§ Problem details:
Print, exactly and completely, the data that appears below.

§ The data:
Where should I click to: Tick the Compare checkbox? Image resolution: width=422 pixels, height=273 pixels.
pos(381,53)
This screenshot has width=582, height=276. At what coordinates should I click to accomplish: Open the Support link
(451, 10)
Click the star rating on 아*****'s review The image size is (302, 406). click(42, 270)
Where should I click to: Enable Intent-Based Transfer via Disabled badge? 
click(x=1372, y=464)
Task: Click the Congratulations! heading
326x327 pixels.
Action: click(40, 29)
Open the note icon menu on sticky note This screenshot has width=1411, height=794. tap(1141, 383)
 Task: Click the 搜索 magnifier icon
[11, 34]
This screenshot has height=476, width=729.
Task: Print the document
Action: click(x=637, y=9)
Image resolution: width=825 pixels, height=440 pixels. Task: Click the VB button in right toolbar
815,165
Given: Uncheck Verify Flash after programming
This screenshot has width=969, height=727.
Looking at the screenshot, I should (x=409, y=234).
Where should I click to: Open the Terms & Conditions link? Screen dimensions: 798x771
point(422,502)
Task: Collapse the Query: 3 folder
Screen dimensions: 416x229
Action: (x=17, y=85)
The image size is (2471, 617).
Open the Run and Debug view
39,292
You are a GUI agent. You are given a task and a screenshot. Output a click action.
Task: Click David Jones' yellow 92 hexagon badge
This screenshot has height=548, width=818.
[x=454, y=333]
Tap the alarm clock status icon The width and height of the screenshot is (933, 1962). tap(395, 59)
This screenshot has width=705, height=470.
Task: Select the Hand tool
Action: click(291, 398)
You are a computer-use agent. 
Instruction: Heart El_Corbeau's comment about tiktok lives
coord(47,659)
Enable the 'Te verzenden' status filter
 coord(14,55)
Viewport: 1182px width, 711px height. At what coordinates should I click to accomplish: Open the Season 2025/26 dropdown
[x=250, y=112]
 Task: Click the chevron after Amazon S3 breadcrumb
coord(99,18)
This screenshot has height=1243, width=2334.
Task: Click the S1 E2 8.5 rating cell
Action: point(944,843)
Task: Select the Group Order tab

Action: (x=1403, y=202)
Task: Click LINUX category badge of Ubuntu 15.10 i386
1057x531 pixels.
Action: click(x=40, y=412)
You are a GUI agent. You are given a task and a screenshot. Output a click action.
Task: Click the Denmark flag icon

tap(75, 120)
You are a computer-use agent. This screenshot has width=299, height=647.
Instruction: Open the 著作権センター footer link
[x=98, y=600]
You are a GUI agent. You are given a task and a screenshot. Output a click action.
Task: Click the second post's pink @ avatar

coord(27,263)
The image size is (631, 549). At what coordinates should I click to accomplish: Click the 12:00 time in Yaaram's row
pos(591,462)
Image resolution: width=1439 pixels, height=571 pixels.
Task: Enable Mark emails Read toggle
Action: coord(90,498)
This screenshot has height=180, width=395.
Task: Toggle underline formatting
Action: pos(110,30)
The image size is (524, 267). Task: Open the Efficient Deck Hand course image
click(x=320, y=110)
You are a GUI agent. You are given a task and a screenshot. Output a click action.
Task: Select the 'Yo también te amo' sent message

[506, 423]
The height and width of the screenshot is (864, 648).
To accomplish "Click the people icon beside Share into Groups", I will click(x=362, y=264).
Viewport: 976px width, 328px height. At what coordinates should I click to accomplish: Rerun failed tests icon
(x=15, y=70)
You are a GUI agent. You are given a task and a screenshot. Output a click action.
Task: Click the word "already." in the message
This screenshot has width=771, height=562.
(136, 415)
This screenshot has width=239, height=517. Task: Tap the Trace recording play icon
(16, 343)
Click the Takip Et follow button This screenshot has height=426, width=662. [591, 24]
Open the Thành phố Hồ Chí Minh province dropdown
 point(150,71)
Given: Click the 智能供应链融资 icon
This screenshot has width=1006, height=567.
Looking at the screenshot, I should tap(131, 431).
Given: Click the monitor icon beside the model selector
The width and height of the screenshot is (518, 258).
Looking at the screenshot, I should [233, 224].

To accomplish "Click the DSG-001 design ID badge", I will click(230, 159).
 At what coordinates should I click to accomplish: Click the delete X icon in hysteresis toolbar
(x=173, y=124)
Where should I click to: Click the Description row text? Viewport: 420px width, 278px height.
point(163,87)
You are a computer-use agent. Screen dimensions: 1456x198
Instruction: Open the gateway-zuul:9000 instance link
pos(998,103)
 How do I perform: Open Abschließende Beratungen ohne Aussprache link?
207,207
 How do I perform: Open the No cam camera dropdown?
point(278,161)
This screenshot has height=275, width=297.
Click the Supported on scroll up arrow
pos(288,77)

§ Exercise result:
Where should I click to: Tick the Compare checkbox? Image resolution: width=422 pixels, height=273 pixels.
pos(381,53)
This screenshot has width=582, height=276. At what coordinates should I click to accomplish: Open the Support link
(451, 10)
Click the star rating on 아*****'s review The image size is (302, 406). click(42, 270)
Where should I click to: Enable Intent-Based Transfer via Disabled badge? 
click(x=1372, y=464)
Task: Click the Congratulations! heading
326x327 pixels.
Action: click(40, 29)
Open the note icon menu on sticky note This screenshot has width=1411, height=794. tap(1141, 383)
 Task: Click the 搜索 magnifier icon
[11, 34]
This screenshot has height=476, width=729.
Task: Print the document
Action: click(x=637, y=9)
Image resolution: width=825 pixels, height=440 pixels. Task: Click the VB button in right toolbar
815,165
Given: Uncheck Verify Flash after programming
This screenshot has width=969, height=727.
Looking at the screenshot, I should (x=409, y=234).
Where should I click to: Open the Terms & Conditions link? Screen dimensions: 798x771
point(422,502)
Task: Collapse the Query: 3 folder
Screen dimensions: 416x229
Action: (x=17, y=85)
The image size is (2471, 617).
Open the Run and Debug view
39,292
You are a GUI agent. You are given a task and a screenshot. Output a click action.
Task: Click David Jones' yellow 92 hexagon badge
This screenshot has height=548, width=818.
[x=454, y=333]
Tap the alarm clock status icon The width and height of the screenshot is (933, 1962). tap(395, 59)
This screenshot has width=705, height=470.
Task: Select the Hand tool
Action: click(291, 398)
You are a computer-use agent. 
Instruction: Heart El_Corbeau's comment about tiktok lives
coord(47,659)
Enable the 'Te verzenden' status filter
 coord(14,55)
Viewport: 1182px width, 711px height. At what coordinates should I click to accomplish: Open the Season 2025/26 dropdown
[x=250, y=112]
 Task: Click the chevron after Amazon S3 breadcrumb
coord(99,18)
This screenshot has height=1243, width=2334.
Task: Click the S1 E2 8.5 rating cell
Action: point(944,843)
Task: Select the Group Order tab

Action: (x=1403, y=202)
Task: Click LINUX category badge of Ubuntu 15.10 i386
1057x531 pixels.
Action: click(x=40, y=412)
You are a GUI agent. You are given a task and a screenshot. Output a click action.
Task: Click the Denmark flag icon

tap(75, 120)
You are a computer-use agent. This screenshot has width=299, height=647.
Instruction: Open the 著作権センター footer link
[x=98, y=600]
You are a GUI agent. You are given a task and a screenshot. Output a click action.
Task: Click the second post's pink @ avatar

coord(27,263)
The image size is (631, 549). At what coordinates should I click to accomplish: Click the 12:00 time in Yaaram's row
pos(591,462)
Image resolution: width=1439 pixels, height=571 pixels.
Task: Enable Mark emails Read toggle
Action: coord(90,498)
This screenshot has height=180, width=395.
Task: Toggle underline formatting
Action: pos(110,30)
The image size is (524, 267). Task: Open the Efficient Deck Hand course image
click(x=320, y=110)
You are a GUI agent. You are given a task and a screenshot. Output a click action.
Task: Select the 'Yo también te amo' sent message

[506, 423]
The height and width of the screenshot is (864, 648).
To accomplish "Click the people icon beside Share into Groups", I will click(x=362, y=264).
Viewport: 976px width, 328px height. At what coordinates should I click to accomplish: Rerun failed tests icon
(x=15, y=70)
You are a GUI agent. You are given a task and a screenshot. Output a click action.
Task: Click the word "already." in the message
This screenshot has width=771, height=562.
(136, 415)
This screenshot has width=239, height=517. Task: Tap the Trace recording play icon
(16, 343)
Click the Takip Et follow button This screenshot has height=426, width=662. [591, 24]
Open the Thành phố Hồ Chí Minh province dropdown
 point(150,71)
Given: Click the 智能供应链融资 icon
This screenshot has width=1006, height=567.
Looking at the screenshot, I should tap(131, 431).
Given: Click the monitor icon beside the model selector
The width and height of the screenshot is (518, 258).
Looking at the screenshot, I should [233, 224].

To accomplish "Click the DSG-001 design ID badge", I will click(230, 159).
 At what coordinates should I click to accomplish: Click the delete X icon in hysteresis toolbar
(x=173, y=124)
Where should I click to: Click the Description row text? Viewport: 420px width, 278px height.
point(163,87)
You are a computer-use agent. Screen dimensions: 1456x198
Instruction: Open the gateway-zuul:9000 instance link
pos(998,103)
 How do I perform: Open Abschließende Beratungen ohne Aussprache link?
207,207
 How do I perform: Open the No cam camera dropdown?
point(278,161)
This screenshot has height=275, width=297.
Click the Supported on scroll up arrow
pos(288,77)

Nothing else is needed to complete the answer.